Output as a JSON list of strings, one string per line, the lines of the records that begin at the line containing "Collapse the Game" and run through the end of the records, leaving out any blank lines.

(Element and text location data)
## Begin

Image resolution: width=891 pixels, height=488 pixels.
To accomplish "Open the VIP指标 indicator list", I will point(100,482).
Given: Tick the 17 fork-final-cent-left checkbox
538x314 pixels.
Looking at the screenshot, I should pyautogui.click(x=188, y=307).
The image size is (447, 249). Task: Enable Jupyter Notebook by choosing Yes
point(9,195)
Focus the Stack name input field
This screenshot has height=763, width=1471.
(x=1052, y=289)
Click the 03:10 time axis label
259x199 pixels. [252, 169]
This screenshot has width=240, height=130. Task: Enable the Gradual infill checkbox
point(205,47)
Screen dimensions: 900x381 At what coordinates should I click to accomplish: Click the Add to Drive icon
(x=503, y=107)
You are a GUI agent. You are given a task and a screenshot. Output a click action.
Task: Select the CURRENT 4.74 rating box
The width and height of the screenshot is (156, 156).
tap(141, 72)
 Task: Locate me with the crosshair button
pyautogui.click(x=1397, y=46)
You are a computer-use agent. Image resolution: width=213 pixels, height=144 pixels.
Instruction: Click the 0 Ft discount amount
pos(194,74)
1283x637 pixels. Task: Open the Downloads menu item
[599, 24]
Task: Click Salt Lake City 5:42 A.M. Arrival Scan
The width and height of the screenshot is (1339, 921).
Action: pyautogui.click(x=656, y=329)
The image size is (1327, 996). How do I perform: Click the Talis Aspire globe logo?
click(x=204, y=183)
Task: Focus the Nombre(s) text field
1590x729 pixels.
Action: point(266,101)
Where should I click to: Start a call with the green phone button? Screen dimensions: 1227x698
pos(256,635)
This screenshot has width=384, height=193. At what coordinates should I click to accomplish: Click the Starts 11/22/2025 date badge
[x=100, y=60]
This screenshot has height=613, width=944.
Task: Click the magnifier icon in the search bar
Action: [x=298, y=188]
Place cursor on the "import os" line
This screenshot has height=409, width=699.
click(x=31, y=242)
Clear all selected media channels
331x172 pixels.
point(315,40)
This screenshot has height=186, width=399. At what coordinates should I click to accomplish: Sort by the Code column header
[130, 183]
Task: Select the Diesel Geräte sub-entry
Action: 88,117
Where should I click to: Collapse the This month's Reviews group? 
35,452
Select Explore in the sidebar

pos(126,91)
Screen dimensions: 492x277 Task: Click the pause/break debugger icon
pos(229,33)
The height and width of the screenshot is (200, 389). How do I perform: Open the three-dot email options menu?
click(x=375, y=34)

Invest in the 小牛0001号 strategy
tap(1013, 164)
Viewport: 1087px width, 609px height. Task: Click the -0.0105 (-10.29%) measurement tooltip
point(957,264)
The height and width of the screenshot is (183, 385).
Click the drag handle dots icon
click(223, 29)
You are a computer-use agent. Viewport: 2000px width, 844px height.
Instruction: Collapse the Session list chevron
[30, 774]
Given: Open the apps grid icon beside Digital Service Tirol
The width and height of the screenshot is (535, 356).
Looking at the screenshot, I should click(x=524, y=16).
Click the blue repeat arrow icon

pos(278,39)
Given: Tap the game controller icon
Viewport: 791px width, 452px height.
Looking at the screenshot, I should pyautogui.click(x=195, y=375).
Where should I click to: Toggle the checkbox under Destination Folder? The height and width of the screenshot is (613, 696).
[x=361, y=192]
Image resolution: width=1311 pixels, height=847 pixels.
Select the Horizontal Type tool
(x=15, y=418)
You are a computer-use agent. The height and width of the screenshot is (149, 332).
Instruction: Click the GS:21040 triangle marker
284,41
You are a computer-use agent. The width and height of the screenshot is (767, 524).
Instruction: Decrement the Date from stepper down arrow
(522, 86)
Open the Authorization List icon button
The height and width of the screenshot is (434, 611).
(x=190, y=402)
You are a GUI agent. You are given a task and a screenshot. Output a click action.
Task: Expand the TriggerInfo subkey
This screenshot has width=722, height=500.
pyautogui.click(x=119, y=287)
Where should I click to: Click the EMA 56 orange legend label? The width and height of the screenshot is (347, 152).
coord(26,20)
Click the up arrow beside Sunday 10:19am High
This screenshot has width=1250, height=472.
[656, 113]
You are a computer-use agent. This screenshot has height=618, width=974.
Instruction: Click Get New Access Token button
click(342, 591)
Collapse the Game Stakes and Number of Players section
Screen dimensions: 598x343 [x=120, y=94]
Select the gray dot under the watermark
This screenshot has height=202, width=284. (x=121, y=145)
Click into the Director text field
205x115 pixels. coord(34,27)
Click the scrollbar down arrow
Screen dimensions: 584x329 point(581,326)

## End

**SOLUTION:**
[
  "Collapse the Game Stakes and Number of Players section",
  "Screen dimensions: 598x343 [x=120, y=94]",
  "Select the gray dot under the watermark",
  "This screenshot has height=202, width=284. (x=121, y=145)",
  "Click into the Director text field",
  "205x115 pixels. coord(34,27)",
  "Click the scrollbar down arrow",
  "Screen dimensions: 584x329 point(581,326)"
]